Currently there is no known treatment for MKD, and the only cure is a kidney transplant. However, there is still a lot that you can do to stay healthy if you have MKD:
- Do not smoke. Smoking makes every type of kidney disease get worse more quickly. It also causes hardening of the arteries and lung disease. The combination of kidney disease and smoking is not good. Thus, it is important to stop smoking if you do smoke. Children of affected MKD patients should be encouraged to never start smoking.
- Check blood pressure regularly. As kidney disease worsens, blood pressure can increase. This rise in blood pressure can lead to a higher risk of heart disease, strokes and heart attacks. If your blood pressure is high, you should get it treated. You should work with your doctor to keep it under good control.
- Stay in shape and keep weight under control. Being very overweight can make it more difficult to do the surgery for a kidney transplant. You should watch your weight closely.

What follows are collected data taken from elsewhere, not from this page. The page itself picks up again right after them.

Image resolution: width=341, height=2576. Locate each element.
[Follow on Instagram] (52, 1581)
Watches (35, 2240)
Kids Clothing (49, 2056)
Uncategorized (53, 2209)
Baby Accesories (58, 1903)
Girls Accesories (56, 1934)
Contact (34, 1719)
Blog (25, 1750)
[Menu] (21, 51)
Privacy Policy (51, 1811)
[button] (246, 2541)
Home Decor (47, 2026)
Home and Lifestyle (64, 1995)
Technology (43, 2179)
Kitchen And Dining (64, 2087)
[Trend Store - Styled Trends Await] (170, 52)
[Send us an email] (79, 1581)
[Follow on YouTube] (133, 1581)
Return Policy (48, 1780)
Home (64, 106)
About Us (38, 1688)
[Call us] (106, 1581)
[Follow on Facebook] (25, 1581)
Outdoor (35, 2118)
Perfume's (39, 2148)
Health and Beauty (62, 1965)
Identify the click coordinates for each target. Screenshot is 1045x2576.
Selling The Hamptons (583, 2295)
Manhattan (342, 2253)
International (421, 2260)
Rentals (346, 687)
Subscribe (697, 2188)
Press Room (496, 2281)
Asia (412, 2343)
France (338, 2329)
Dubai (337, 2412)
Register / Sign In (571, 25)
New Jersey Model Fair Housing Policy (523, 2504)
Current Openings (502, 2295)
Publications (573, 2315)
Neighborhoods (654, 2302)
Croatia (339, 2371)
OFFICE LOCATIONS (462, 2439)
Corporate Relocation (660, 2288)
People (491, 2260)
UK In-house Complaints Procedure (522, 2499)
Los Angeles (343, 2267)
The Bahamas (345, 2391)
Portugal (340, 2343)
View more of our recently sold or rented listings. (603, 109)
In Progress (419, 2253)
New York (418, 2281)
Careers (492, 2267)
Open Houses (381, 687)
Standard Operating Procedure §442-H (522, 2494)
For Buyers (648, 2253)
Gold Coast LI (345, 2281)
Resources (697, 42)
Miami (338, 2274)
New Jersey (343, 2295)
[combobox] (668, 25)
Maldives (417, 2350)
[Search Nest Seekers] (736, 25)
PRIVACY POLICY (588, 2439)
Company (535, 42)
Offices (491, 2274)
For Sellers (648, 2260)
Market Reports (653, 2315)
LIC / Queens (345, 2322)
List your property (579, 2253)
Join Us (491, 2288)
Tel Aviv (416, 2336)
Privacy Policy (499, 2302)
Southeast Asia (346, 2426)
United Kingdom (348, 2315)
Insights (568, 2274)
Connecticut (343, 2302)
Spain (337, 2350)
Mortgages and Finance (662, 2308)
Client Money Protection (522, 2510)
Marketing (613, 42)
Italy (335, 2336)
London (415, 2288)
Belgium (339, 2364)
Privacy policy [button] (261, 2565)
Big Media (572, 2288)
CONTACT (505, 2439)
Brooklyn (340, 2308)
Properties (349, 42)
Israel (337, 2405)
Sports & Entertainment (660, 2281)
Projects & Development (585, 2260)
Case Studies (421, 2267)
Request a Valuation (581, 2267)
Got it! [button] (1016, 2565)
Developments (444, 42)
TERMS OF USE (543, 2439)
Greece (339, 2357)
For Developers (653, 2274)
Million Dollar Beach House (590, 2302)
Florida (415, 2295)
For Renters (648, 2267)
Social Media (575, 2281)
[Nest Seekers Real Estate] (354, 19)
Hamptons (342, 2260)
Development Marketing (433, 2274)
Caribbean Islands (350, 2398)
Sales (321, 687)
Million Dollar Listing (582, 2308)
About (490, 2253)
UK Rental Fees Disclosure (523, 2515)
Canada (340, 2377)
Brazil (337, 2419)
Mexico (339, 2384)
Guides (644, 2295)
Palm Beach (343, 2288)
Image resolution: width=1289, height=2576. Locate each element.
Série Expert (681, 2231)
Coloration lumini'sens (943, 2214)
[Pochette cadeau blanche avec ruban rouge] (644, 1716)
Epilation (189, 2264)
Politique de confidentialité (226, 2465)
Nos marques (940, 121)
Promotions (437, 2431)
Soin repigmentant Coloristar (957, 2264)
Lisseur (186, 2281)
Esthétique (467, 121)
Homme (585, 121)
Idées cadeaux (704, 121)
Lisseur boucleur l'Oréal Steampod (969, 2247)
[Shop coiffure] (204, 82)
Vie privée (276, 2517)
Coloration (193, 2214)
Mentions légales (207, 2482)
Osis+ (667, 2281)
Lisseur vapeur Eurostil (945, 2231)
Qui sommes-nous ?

The patient is a young man in overall good health. At the age of seventeen, he was seen by his doctor for general health care. A blood test was done showing that his serum creatinine level was elevated at 1.4 mg/dl in US units (124 umol/L in international units). The patient knew that his father and his grandmother had kidney disease. His grandmother died of kidney failure many years ago, and his father had a kidney transplant and was doing well. He saw a kidney doctor (nephrologist) who was confused as to why there was so much kidney disease in the family. He did a urine test that showed no blood or protein. This was confusing because most patients with kidney disease have blood or protein in the urine. The doctor then did a kidney biopsy, where a small piece of kidney disease is removed. The biopsy showed “interstitial scarring (scarring of the inside of the kidney)”. The biopsy did not have distinctive features that let the doctors diagnose MKD. Thus, the kidney doctor remained uncertain. Later, another doctor suggested that the patient might have MKD. A blood test was sent to the laboratory of Dr. Anthony Bleyer at Wake Forest School of Medicine. The results showed a mutation in the MUC1 gene as a cause of MKD in the patient and his family.
Now that the gene for MKD has been found, a lot of research is being done on this condition. Since there are so few patients with this disease, every patient with the disease who takes part in research provides helpful information. Participating in MKD research trials is also likely to be helpful.
We are hoping to begin a clinical trial in the next year to test an already used medicine to see if it helps MKD. Please contact Dr. Anthony Bleyer at firstname.lastname@example.org for more information.
It was called Type 1 because there are two similar types of this disease. It turns out that the two types of the disease are entirely unrelated.
Like other patients with kidney disease, all patients with MKD should strive to have a kidney transplant done prior to the need for dialysis.
When patients have lost about 2/3 of their kidney function they begin to feel more tired and may develop a decreased appetite.
When 90% of kidney function is lost, patients feel tired and have nausea and usually need a kidney transplant or dialysis.
From this you can see that most of the kidney function has to be lost before any symptoms are noticed. Even then, the symptoms are usually quite mild for a long period of time.